─── DATA UNDER STUDY ───

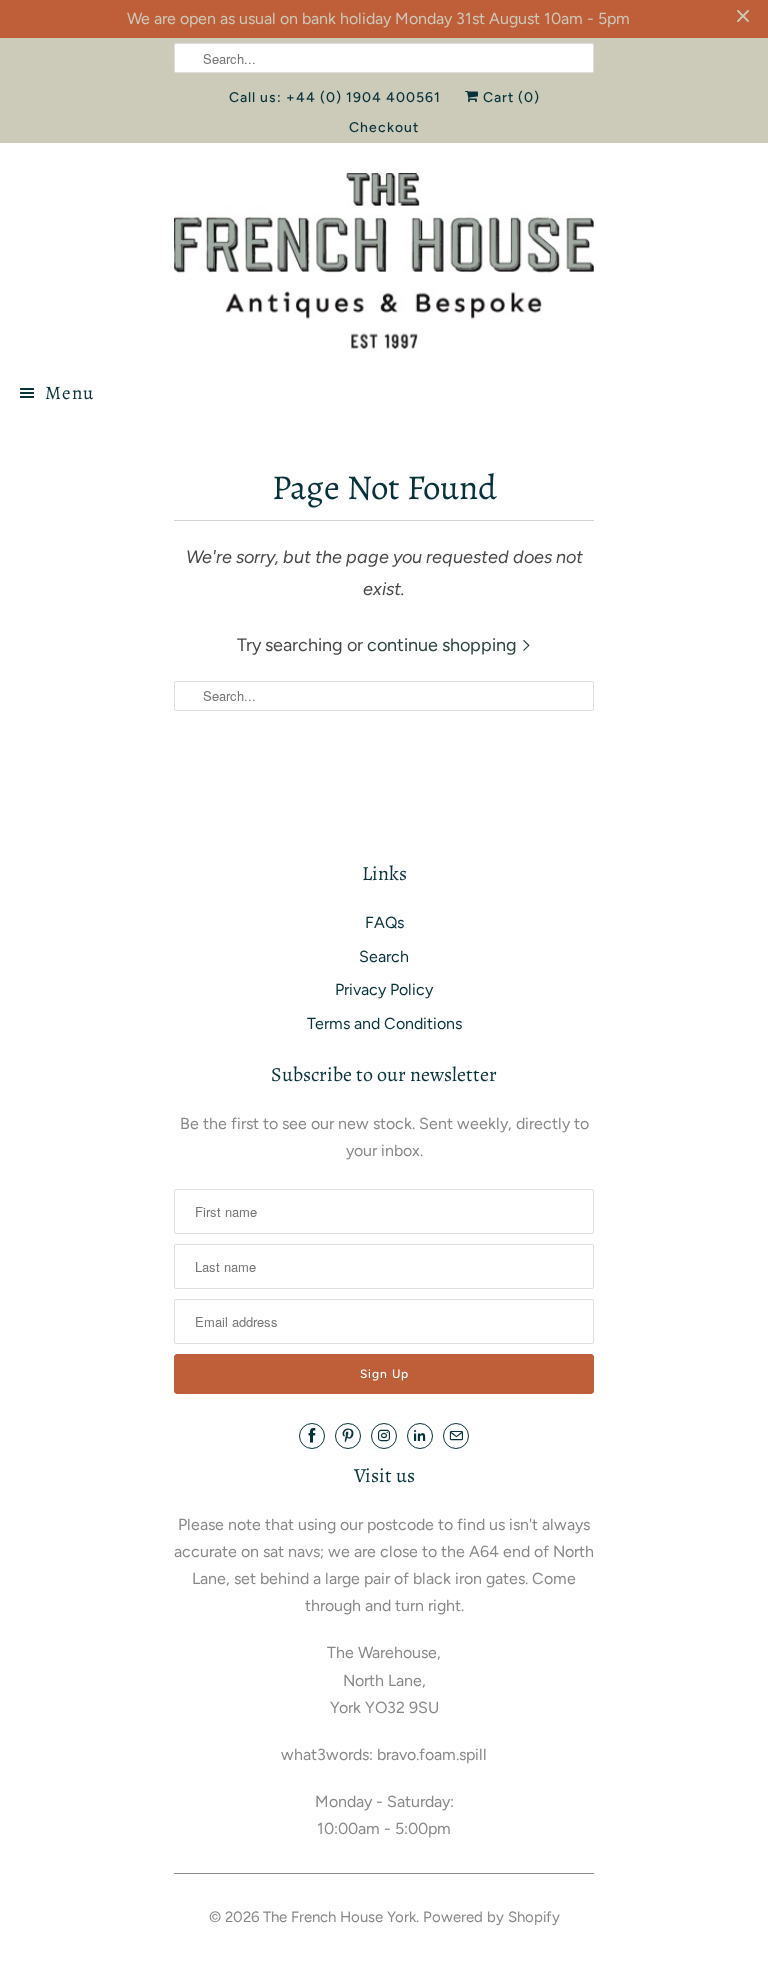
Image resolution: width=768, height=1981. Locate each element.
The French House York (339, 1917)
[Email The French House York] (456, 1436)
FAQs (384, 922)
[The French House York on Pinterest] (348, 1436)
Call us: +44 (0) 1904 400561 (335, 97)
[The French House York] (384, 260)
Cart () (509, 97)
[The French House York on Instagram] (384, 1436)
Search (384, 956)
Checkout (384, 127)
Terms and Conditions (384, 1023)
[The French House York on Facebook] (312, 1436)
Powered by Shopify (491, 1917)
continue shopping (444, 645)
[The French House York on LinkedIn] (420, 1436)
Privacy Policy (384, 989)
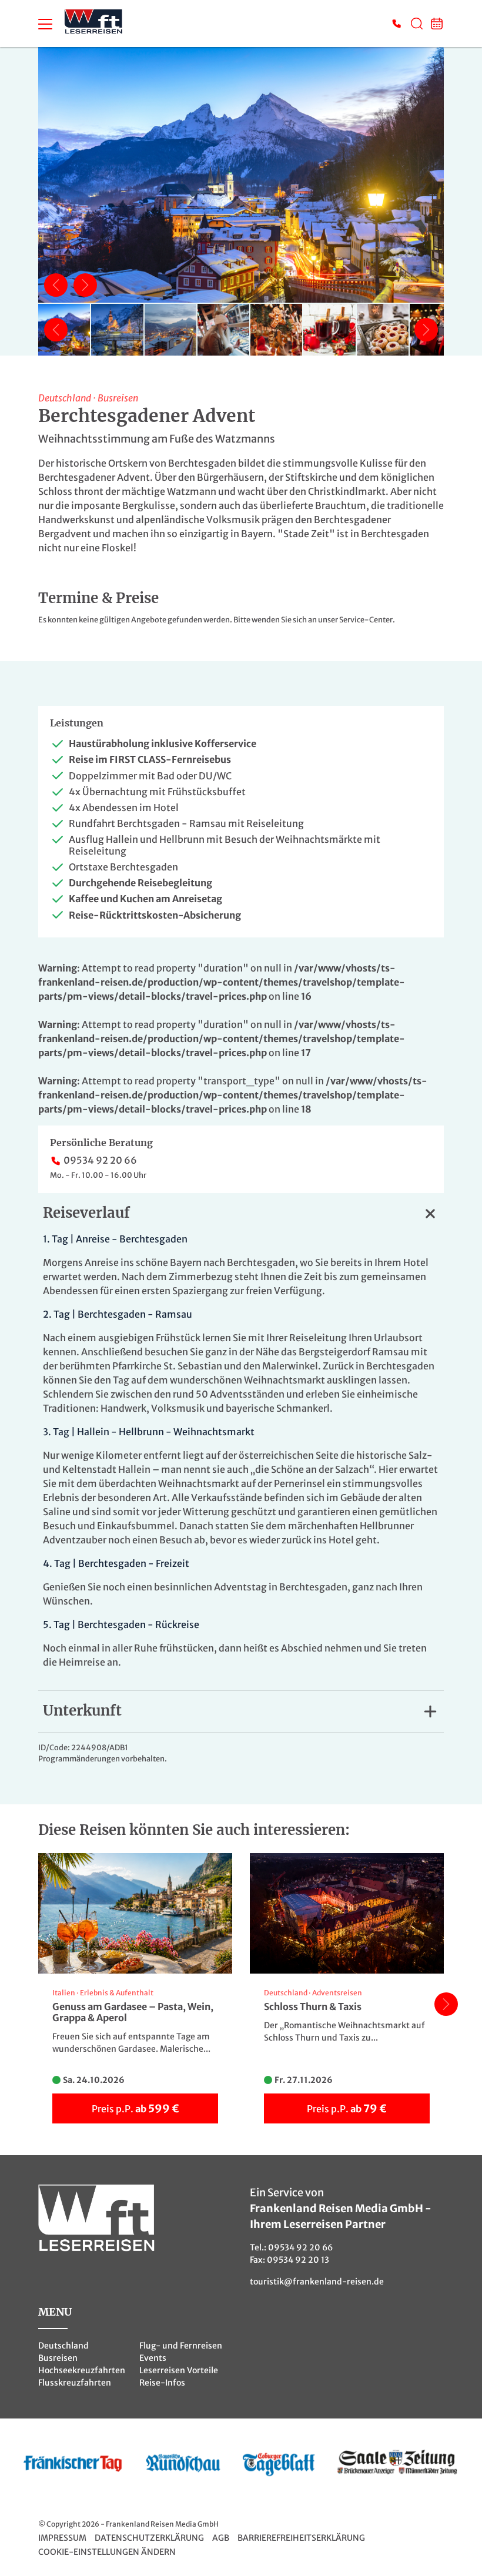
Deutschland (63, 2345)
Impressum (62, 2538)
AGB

───

WHAT NEEDS TO BE DONE
Count the lines in the records above that contain "French", please, and give the number without any other words.

SOLUTION FOR THIS EXERCISE
7